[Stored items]

*** Block opens ***

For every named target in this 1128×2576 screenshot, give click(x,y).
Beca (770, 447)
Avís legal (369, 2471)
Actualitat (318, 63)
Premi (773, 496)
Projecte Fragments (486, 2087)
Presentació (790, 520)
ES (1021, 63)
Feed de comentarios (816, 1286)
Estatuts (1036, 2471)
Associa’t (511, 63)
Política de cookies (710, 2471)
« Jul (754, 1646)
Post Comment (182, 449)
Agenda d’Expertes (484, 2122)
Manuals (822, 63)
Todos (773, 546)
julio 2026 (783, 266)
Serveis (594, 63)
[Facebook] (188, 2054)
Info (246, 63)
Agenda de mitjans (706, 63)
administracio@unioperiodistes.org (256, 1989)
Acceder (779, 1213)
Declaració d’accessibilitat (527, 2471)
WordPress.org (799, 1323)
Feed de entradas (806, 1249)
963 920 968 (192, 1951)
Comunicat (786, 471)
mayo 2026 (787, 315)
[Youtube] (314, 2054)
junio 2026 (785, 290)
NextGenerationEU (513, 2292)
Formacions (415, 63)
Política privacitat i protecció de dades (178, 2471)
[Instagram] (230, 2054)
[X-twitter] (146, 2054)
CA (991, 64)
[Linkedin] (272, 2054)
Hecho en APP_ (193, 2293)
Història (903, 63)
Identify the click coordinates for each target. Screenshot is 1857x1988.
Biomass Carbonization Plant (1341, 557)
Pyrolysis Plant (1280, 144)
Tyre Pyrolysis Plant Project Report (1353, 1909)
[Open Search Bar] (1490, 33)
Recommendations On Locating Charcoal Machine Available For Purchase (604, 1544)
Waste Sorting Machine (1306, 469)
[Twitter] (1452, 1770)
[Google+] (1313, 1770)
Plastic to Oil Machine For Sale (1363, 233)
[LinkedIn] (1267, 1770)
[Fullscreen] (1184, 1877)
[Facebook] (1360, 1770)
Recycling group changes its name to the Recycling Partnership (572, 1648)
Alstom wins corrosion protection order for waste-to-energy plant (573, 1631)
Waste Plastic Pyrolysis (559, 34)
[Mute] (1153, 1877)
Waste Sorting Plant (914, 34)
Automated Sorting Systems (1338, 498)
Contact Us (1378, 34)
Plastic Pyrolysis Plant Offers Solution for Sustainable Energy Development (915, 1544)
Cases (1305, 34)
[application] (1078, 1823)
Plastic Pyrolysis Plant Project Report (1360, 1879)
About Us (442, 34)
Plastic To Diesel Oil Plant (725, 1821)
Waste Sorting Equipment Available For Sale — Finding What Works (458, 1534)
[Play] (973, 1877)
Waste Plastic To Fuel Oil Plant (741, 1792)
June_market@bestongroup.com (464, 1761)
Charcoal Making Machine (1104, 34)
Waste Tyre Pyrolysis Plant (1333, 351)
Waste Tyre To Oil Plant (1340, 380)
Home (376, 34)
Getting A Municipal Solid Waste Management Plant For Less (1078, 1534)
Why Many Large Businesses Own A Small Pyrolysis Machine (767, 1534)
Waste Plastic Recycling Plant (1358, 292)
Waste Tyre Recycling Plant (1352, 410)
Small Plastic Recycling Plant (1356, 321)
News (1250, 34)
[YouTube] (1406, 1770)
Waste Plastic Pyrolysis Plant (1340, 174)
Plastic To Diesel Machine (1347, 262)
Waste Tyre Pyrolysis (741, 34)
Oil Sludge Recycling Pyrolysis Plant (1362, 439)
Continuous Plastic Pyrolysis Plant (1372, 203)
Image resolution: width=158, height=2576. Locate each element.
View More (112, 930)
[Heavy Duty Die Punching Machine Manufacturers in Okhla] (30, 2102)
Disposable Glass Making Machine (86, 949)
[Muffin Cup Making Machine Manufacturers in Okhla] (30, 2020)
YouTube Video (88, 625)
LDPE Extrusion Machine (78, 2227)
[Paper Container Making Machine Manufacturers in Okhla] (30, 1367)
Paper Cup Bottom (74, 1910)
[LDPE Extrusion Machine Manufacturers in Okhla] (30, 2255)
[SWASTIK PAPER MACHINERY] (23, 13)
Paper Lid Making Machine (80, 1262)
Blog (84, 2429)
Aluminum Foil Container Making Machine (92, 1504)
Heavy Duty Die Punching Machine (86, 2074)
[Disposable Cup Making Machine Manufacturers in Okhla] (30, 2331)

*** Block closes ***

**Exercise**
What you give back should match the entries above exactly.

**Task result**
For every named target in this 1128×2576 screenshot, give click(x,y).
Beca (770, 447)
Avís legal (369, 2471)
Actualitat (318, 63)
Premi (773, 496)
Projecte Fragments (486, 2087)
Presentació (790, 520)
ES (1021, 63)
Feed de comentarios (816, 1286)
Estatuts (1036, 2471)
Associa’t (511, 63)
Política de cookies (710, 2471)
« Jul (754, 1646)
Post Comment (182, 449)
Agenda d’Expertes (484, 2122)
Manuals (822, 63)
Todos (773, 546)
julio 2026 (783, 266)
Serveis (594, 63)
[Facebook] (188, 2054)
Info (246, 63)
Agenda de mitjans (706, 63)
administracio@unioperiodistes.org (256, 1989)
Acceder (779, 1213)
Declaració d’accessibilitat (527, 2471)
WordPress.org (799, 1323)
Feed de entradas (806, 1249)
963 920 968 (192, 1951)
Comunicat (786, 471)
mayo 2026 (787, 315)
[Youtube] (314, 2054)
junio 2026 (785, 290)
NextGenerationEU (513, 2292)
Formacions (415, 63)
Política privacitat i protecció de dades (178, 2471)
[Instagram] (230, 2054)
[X-twitter] (146, 2054)
CA (991, 64)
[Linkedin] (272, 2054)
Hecho en APP_ (193, 2293)
Història (903, 63)
Identify the click coordinates for each target. Screenshot is 1857x1988.
Biomass Carbonization Plant (1341, 557)
Pyrolysis Plant (1280, 144)
Tyre Pyrolysis Plant Project Report (1353, 1909)
[Open Search Bar] (1490, 33)
Recommendations On Locating Charcoal Machine Available For Purchase (604, 1544)
Waste Sorting Machine (1306, 469)
[Twitter] (1452, 1770)
[Google+] (1313, 1770)
Plastic to Oil Machine For Sale (1363, 233)
[LinkedIn] (1267, 1770)
[Fullscreen] (1184, 1877)
[Facebook] (1360, 1770)
Recycling group changes its name to the Recycling Partnership (572, 1648)
Alstom wins corrosion protection order for waste-to-energy plant (573, 1631)
Waste Plastic Pyrolysis (559, 34)
[Mute] (1153, 1877)
Waste Sorting Plant (914, 34)
Automated Sorting Systems (1338, 498)
Contact Us (1378, 34)
Plastic Pyrolysis Plant Offers Solution for Sustainable Energy Development (915, 1544)
Cases (1305, 34)
[application] (1078, 1823)
Plastic Pyrolysis Plant Project Report (1360, 1879)
About Us (442, 34)
Plastic To Diesel Oil Plant (725, 1821)
Waste Sorting Equipment Available For Sale — Finding What Works (458, 1534)
[Play] (973, 1877)
Waste Plastic To Fuel Oil Plant (741, 1792)
June_market@bestongroup.com (464, 1761)
Charcoal Making Machine (1104, 34)
Waste Tyre Pyrolysis Plant (1333, 351)
Waste Tyre To Oil Plant (1340, 380)
Home (376, 34)
Getting A Municipal Solid Waste Management Plant For Less (1078, 1534)
Why Many Large Businesses Own A Small Pyrolysis Machine (767, 1534)
Waste Plastic Recycling Plant (1358, 292)
Waste Tyre Recycling Plant (1352, 410)
Small Plastic Recycling Plant (1356, 321)
News (1250, 34)
[YouTube] (1406, 1770)
Waste Plastic Pyrolysis Plant (1340, 174)
Plastic To Diesel Machine (1347, 262)
Waste Tyre Pyrolysis (741, 34)
Oil Sludge Recycling Pyrolysis Plant (1362, 439)
Continuous Plastic Pyrolysis Plant (1372, 203)
Image resolution: width=158, height=2576. Locate each element.
View More (112, 930)
[Heavy Duty Die Punching Machine Manufacturers in Okhla] (30, 2102)
Disposable Glass Making Machine (86, 949)
[Muffin Cup Making Machine Manufacturers in Okhla] (30, 2020)
YouTube Video (88, 625)
LDPE Extrusion Machine (78, 2227)
[Paper Container Making Machine Manufacturers in Okhla] (30, 1367)
Paper Cup Bottom (74, 1910)
[LDPE Extrusion Machine Manufacturers in Okhla] (30, 2255)
[SWASTIK PAPER MACHINERY] (23, 13)
Paper Lid Making Machine (80, 1262)
Blog (84, 2429)
Aluminum Foil Container Making Machine (92, 1504)
Heavy Duty Die Punching Machine (86, 2074)
[Disposable Cup Making Machine Manufacturers in Okhla] (30, 2331)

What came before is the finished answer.